The reality is that the federal government is going to spend more-in fact, whatever it takes-in the next years to reverse the effects of the Toxic Twins.
Is that a terrible situation to be in? Yes. But it is what it is.
That said, I think its worth considering whether to funnel some of this money to unfreeze the credit of the consumers who are not deadbeats and who will use the money and financial flexibility in a way that helps the overall economy.
Restructuring a mortgage with a balance of $500K on a house that is now worth only $300K through no fault of the homeowner who is still throwing good money after bad by continuing to pay the $500K mortgage rather than walking away, seems to me, has a very different economic and moral impact than buying the paper of a deadbeat who put no money down, made very few payments, and walked away.
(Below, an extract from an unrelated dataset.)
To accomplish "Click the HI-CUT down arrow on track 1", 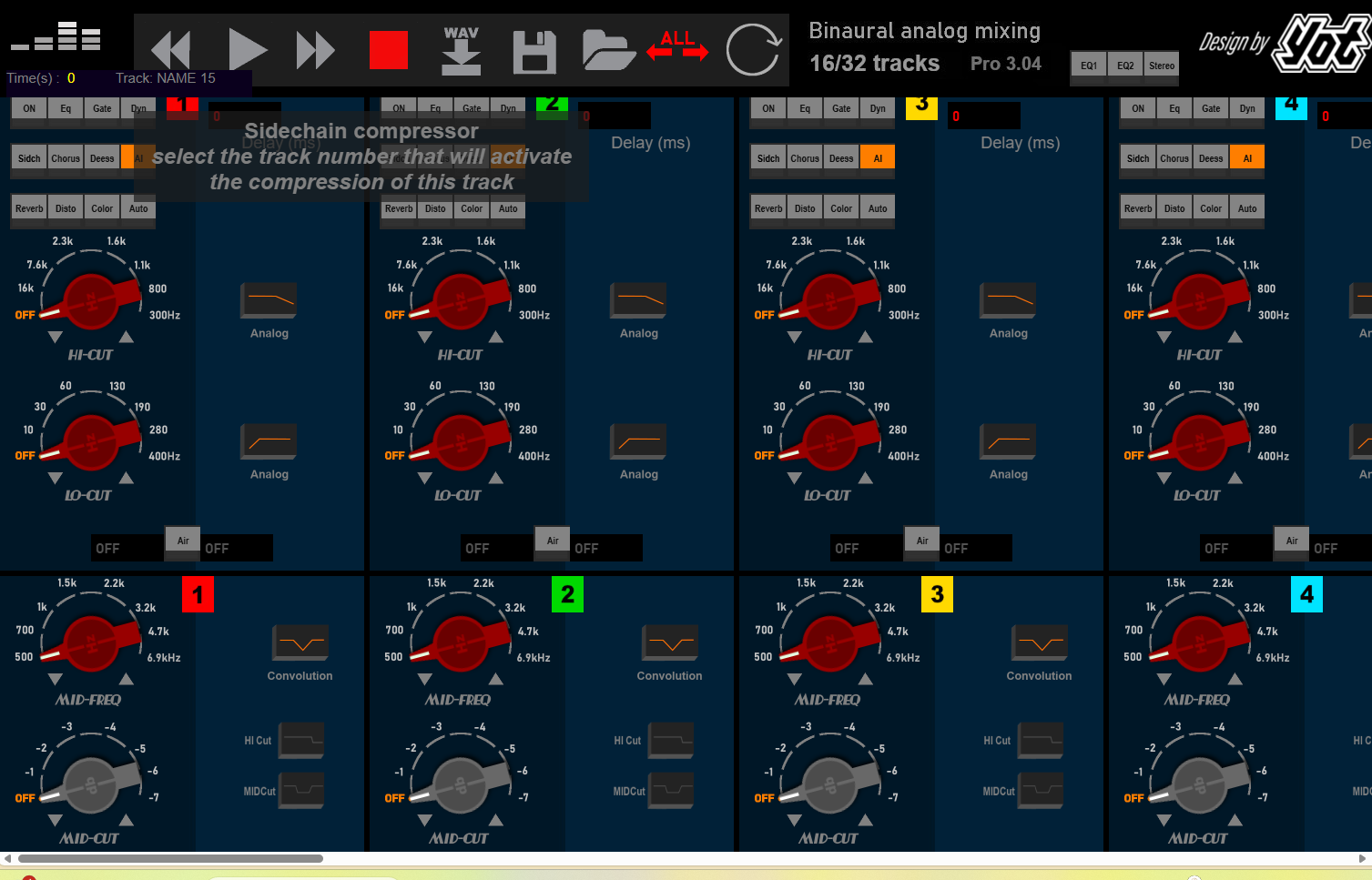I will pos(56,338).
For one thing, all the people making payments on upside-down mortgages right now have, in effect, lost every penny of their downpayment unless and until decades from now the real estate market recovers on its own.
The subprime borrower loses NOTHING in any of this. Oh, sure, theres the sob story that they lost their home. I call BS on that most of the time. They had to move to a different abode, thats it. When you dont even have a penny in the house, how is that different emotionally from being evicted from a rental apartment?
But the people who make this economy work, those who put tens of thousands of dollars down, or more so as to be wise and not pay PMI,on their home purchases have at this moment lost every single penny of that cash because of FANNIE and FREDDIE and the Rats push for subprime loans.
This loss was not caused by normal market forces-so its not pay your money and take your chances. It was directly and indisputably caused by the U.S. GOVERNMENT through the DEMOCRAT party.
They caused, maybe they should fix it.
http://www.freerepublic.com/focus/news/2100113/posts?page=93#93
I hadn’t thought of it that way. You have a good point.